The Free French High Commissioner for the Pacific (d’Argenlieu) to the Secretary of State
Your Excellency: I have the honour to introduce the bearer of this letter, Mr. Maurice Schwob, Attaché to my Civilian Cabinet.
I have asked Mr. Schwob to inform you personally of the assistance which I believe it is absolutely essential that we obtain immediately from your Government to insure the defence of the French possessions in the Pacific, especially New Caledonia, and the problem of supplying their civilian and military requirements.
New Caledonia is participating to its fullest extent and with all its energy to supplying the United States with Nickel and Chrome, products essential to their armament program.
It is my hope that while constantly increasing the production of these minerals, we can protect these sources of supply against any attack.
But I must have the wherewithal.
I have, of course, taken all precautions to eventually destroy and render useless to the enemy all existing installations: nickel refining factories, mines, docks, etc.
These measures will be taken immediately in the event of Japanese troops or other non-allied troops landing on the island.
However, I think it preferable from all points of view that we defend and keep that which we possess.
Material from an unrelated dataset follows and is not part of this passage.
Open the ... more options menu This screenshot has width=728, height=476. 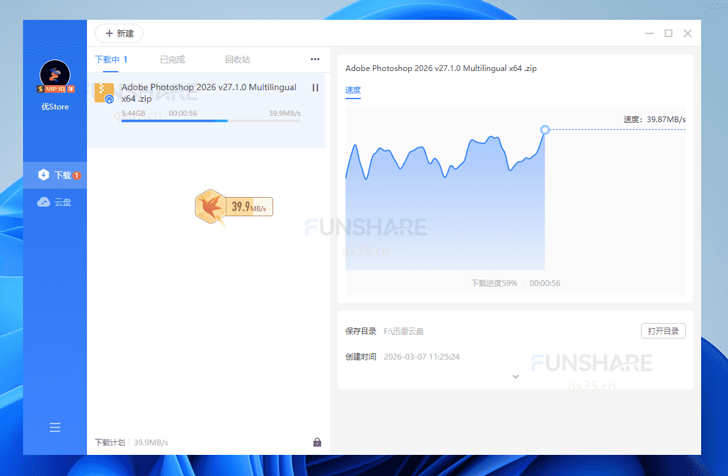click(x=315, y=59)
I am happy to be able to assure you that not only the troops under my command, but also the civilian population of New Caledonia are prepared to endure all rather than surrender.[Page 689]
But, in order to maintain this high morale, and to make their defence effective, they must see that the necessary armaments are provided.
The Fate of the French Possessions in the Pacific is in your hands. Persuaded of the interest you will not fail to take in our situation, and thanking you for the reception which you have been kind enough to grant to my representative, I remain [etc.]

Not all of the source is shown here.